Karen Perez was fifteen-years-old and had just completed her first year of high school in June of 2016. That same month she went missing. Initially, her family, community, and even her boyfriend helped search for her and spread the word of her disappearance. Rumor had it that she was last seen at her boyfriend's home. Within days, her body was found partially nude and crammed into a cabinet under the sink in a tawdry, empty apartment in Houston, Texas.
Even though she seemed helpless in death, Perez left texts on her cell phone and her boyfriend's cell phone that clarified what happened to her. Those text messages revealed that the boyfriend demanded she skip school on the Friday she disappeared and meet him by a local tennis court. His messages even came with a threat, with his final text stating that if she refused to meet him, he would kill her and that her life would "end on bloods."
More incriminating evidence was found on the boyfriend's phone, including audio that preserved Perez's last moments alive. Police listening to the audio could hear the boyfriend demanding Perez have sex with him, even calling her by name. She refused him and he began choking her. Perez cried out, "I don't want to die!" towards the end of the recording. The boyfriend was charged with murder and taken to juvenile court for prosecution.
South African teacher Cebisile Happiness Khoza went for a country drive with her boyfriend and fellow school teacher, Siyamamkela Odwa Nompumza. Their destination was isolated and on a quiet dirt road. It was there that Nompumza took a knife and brutally stabbed Khoza repeatedly, then doused her with gasoline and set her ablaze.
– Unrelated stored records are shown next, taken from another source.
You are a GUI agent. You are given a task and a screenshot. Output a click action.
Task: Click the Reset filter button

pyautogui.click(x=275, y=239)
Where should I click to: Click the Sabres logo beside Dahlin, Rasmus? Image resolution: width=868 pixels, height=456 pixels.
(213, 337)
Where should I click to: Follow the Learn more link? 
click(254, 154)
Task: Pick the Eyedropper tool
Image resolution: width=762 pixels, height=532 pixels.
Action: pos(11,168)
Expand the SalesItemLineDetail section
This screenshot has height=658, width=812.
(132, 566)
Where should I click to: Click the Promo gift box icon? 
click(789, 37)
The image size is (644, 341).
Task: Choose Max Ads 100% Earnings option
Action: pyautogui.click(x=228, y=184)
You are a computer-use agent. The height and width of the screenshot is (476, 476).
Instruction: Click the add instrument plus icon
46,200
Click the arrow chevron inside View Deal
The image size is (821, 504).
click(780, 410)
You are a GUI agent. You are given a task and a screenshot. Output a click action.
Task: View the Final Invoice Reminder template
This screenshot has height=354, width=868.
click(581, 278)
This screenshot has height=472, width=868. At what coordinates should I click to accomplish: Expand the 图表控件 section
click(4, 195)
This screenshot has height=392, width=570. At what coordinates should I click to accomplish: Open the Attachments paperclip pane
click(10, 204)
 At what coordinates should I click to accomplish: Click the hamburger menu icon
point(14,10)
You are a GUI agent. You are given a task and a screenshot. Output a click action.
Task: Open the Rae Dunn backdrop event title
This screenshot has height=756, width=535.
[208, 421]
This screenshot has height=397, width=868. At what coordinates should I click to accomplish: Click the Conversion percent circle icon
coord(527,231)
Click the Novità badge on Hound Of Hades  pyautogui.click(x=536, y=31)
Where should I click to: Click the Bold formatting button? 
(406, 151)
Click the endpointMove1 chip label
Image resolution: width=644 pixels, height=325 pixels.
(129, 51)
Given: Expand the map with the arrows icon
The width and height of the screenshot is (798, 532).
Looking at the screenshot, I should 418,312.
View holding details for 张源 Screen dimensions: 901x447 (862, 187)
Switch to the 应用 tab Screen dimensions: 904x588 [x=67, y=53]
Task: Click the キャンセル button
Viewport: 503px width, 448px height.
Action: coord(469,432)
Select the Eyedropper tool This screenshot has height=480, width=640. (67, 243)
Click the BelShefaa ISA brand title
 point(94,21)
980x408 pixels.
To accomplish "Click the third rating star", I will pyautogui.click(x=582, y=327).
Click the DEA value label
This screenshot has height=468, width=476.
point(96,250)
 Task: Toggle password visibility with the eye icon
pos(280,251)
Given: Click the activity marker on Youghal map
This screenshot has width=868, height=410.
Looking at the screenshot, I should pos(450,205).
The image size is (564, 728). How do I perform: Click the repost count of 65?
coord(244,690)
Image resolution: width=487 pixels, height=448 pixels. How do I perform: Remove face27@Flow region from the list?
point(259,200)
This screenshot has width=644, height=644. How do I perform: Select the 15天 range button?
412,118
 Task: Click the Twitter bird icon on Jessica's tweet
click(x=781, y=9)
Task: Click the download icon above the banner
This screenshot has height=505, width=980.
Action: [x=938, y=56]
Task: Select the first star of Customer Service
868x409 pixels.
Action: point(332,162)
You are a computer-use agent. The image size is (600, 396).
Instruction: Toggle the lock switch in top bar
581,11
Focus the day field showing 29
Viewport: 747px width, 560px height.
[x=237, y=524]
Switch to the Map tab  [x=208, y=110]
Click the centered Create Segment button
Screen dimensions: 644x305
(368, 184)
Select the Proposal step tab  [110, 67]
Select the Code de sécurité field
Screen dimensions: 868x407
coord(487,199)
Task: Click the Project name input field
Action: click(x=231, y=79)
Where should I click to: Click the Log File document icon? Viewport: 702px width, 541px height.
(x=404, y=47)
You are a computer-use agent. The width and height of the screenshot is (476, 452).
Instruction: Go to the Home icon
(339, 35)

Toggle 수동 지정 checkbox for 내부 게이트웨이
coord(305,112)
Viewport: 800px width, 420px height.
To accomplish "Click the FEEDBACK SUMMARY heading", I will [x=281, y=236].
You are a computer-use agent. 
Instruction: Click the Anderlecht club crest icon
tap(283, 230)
He left the scene, confident that no one would have a clue as to what happened. He even had an alibi prepared for the police.
What Nompumza did not know is that as his girlfriend lay mortally wounded and on fire, she was able to scratch the first three digits of his phone number into the dirt road. This heartbreaking evidence enabled police to question and subsequently arrest her murderer.
Amarjit Chohan, an English resident and businessman, was murdered in 2003 with his wife, children, and his mother-in-law. His killers dumped his body into the sea, thinking they had destroyed any and all evidence of their vicious crime. And yet, messages can come back from the grave, even when the grave is underwater. When searchers discovered his body, they found a piece of paper tucked into one of his socks. It was a letter that was addressed to one of his murderers, Kenneth Regan.
The subsequent police investigation suggests that Chohan was kidnapped by Regan, Bill Horncy, and Peter Rees. He was tied up and held prisoner in a house for several days. Police speculate that Chohan, anticipating his own murder, used the letter in his sock as a way to provide police with a clue.
Two young Indiana girls disappeared in February of 2017, striking fear into the hearts of their families and their community. The bodies of 14-year-old Liberty German and 13-year-old Abigail Williams were found on Valentine's Day, which made the deaths even more heartbreaking. The police immediately classified their deaths as a double homicide, the first in 20 years in the city.
Shortly after their bodies were discovered, the Indiana State Police released to the public an audio clip from German's cell phone that they believe is the voice of the murderer. It is only three seconds in length, but you can clearly hear a man's voice saying, "- down the hill." Police commended the maturity and cool-headedness of German for recording the voice of the suspect, calling her a "hero." They also found a photograph of the killer on the phone, and have commented that these are solid pieces of evidence that will hopefully point them toward catching the killer(s).